• **What you are asked to do**
Rename "hamburger menu" to "navigation menu" in the lines starting at the one containing "Enable Import any deck presets switch" and ending at the one containing "Looking at the screenshot, I should coord(1067,64).". Output only those lines, otherwise unchanged.
--------------------------------
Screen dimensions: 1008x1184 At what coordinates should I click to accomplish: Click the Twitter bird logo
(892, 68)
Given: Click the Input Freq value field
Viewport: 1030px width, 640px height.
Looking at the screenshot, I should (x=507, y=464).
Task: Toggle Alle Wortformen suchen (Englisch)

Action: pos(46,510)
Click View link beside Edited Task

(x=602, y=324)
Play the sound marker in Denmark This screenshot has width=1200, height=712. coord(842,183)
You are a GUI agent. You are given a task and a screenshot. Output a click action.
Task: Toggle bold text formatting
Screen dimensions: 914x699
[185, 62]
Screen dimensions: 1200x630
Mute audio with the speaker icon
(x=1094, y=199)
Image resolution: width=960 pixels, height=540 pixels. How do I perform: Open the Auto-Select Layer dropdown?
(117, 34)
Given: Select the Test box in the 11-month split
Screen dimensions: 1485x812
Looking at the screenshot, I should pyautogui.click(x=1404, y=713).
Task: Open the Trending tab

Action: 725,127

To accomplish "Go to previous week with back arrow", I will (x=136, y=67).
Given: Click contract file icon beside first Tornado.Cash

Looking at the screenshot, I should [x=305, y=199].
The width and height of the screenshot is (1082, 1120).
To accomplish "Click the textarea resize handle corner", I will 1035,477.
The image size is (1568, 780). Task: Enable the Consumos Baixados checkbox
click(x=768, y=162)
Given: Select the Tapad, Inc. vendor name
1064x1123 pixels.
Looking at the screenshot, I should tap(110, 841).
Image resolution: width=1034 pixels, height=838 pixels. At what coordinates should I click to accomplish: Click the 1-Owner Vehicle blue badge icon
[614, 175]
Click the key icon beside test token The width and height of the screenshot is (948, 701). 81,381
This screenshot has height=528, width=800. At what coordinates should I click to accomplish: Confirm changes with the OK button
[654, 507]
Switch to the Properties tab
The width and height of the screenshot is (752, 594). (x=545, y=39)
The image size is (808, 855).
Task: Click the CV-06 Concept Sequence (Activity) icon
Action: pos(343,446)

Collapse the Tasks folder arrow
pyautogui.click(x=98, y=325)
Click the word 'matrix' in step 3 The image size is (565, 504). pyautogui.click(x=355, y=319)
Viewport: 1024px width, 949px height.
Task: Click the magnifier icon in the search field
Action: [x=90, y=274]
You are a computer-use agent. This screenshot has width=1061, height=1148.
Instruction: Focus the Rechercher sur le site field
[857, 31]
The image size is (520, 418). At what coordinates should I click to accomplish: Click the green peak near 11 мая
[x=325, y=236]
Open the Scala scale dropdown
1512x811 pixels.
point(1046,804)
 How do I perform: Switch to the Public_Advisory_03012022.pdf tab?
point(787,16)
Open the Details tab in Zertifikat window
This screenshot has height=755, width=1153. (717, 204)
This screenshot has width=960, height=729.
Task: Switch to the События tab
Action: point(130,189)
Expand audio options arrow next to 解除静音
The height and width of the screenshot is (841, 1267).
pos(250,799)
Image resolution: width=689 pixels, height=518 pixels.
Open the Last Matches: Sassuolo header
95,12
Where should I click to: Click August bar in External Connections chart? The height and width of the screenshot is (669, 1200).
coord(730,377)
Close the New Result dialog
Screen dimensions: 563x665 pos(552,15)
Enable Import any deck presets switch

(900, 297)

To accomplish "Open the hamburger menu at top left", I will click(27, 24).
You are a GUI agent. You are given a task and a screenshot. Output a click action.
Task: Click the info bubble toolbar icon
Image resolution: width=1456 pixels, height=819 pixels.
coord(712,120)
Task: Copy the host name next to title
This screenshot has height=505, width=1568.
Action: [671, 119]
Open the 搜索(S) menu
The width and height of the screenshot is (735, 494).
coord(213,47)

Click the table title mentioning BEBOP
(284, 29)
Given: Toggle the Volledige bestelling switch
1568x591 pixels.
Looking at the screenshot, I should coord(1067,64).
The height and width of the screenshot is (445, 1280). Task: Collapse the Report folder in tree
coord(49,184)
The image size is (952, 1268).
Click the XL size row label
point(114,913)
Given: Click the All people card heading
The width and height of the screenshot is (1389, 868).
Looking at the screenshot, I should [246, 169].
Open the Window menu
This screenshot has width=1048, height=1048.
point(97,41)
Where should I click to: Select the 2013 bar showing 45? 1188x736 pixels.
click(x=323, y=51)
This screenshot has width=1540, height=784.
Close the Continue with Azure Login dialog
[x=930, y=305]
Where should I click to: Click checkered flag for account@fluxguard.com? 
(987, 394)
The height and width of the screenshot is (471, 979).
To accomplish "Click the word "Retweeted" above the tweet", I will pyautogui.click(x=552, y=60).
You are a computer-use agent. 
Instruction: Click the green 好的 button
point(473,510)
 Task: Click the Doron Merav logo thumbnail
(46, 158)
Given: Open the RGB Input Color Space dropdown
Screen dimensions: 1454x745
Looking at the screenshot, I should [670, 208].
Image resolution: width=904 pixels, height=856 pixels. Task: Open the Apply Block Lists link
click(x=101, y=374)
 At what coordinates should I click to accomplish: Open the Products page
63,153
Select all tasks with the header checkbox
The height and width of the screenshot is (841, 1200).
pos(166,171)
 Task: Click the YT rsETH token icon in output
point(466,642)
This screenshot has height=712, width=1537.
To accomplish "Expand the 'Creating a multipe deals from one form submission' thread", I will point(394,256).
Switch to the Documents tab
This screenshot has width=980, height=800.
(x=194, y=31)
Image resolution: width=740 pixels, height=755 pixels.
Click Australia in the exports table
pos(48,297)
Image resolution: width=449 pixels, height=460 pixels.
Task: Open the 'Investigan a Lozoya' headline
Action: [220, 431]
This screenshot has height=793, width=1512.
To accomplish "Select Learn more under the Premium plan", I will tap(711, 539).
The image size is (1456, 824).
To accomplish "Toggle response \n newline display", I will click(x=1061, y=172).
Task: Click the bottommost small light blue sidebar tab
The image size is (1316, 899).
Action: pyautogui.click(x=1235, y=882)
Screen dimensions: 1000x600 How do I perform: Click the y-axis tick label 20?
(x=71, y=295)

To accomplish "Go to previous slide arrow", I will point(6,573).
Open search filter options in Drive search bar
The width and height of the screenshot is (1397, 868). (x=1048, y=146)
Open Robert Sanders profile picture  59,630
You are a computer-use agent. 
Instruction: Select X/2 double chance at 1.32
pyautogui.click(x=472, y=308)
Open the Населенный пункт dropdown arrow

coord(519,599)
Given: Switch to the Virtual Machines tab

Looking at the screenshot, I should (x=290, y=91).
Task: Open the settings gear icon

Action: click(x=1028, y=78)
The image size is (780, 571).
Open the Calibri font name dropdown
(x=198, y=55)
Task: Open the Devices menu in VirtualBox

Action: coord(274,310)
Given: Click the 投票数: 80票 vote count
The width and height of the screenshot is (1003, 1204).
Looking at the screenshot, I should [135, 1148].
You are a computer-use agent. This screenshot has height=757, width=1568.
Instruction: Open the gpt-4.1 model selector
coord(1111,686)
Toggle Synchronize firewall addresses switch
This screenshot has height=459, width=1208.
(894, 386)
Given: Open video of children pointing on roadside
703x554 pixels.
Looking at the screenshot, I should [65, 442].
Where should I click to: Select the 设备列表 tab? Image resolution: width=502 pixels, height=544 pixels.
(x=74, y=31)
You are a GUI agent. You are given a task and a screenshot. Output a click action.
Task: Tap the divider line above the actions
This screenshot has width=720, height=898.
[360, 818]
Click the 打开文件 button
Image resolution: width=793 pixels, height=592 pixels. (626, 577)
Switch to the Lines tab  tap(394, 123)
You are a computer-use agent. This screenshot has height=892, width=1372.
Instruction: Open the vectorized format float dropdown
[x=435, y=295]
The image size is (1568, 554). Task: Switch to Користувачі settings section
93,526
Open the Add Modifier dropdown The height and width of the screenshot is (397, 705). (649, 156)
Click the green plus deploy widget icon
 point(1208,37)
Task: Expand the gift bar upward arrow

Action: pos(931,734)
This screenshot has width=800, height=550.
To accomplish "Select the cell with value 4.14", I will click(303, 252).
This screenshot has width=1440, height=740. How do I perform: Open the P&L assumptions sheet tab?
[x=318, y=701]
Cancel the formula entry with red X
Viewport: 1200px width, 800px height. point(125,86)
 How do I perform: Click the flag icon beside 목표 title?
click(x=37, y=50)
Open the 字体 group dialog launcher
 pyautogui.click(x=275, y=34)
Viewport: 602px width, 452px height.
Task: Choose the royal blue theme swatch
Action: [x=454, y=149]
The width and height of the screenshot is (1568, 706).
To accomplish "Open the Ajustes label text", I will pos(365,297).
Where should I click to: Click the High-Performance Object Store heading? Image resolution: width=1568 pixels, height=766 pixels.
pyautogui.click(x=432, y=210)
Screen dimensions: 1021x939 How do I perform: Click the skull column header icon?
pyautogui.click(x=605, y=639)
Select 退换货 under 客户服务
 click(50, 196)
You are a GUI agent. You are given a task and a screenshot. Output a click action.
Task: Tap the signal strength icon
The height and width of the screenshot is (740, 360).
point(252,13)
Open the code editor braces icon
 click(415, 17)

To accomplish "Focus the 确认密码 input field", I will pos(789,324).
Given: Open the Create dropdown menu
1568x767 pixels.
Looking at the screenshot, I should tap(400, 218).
--------------------------------
• **Final result**
Enable Import any deck presets switch

(900, 297)

To accomplish "Open the navigation menu at top left", I will click(27, 24).
You are a GUI agent. You are given a task and a screenshot. Output a click action.
Task: Click the info bubble toolbar icon
Image resolution: width=1456 pixels, height=819 pixels.
coord(712,120)
Task: Copy the host name next to title
This screenshot has height=505, width=1568.
Action: [671, 119]
Open the 搜索(S) menu
The width and height of the screenshot is (735, 494).
coord(213,47)

Click the table title mentioning BEBOP
(284, 29)
Given: Toggle the Volledige bestelling switch
1568x591 pixels.
Looking at the screenshot, I should coord(1067,64).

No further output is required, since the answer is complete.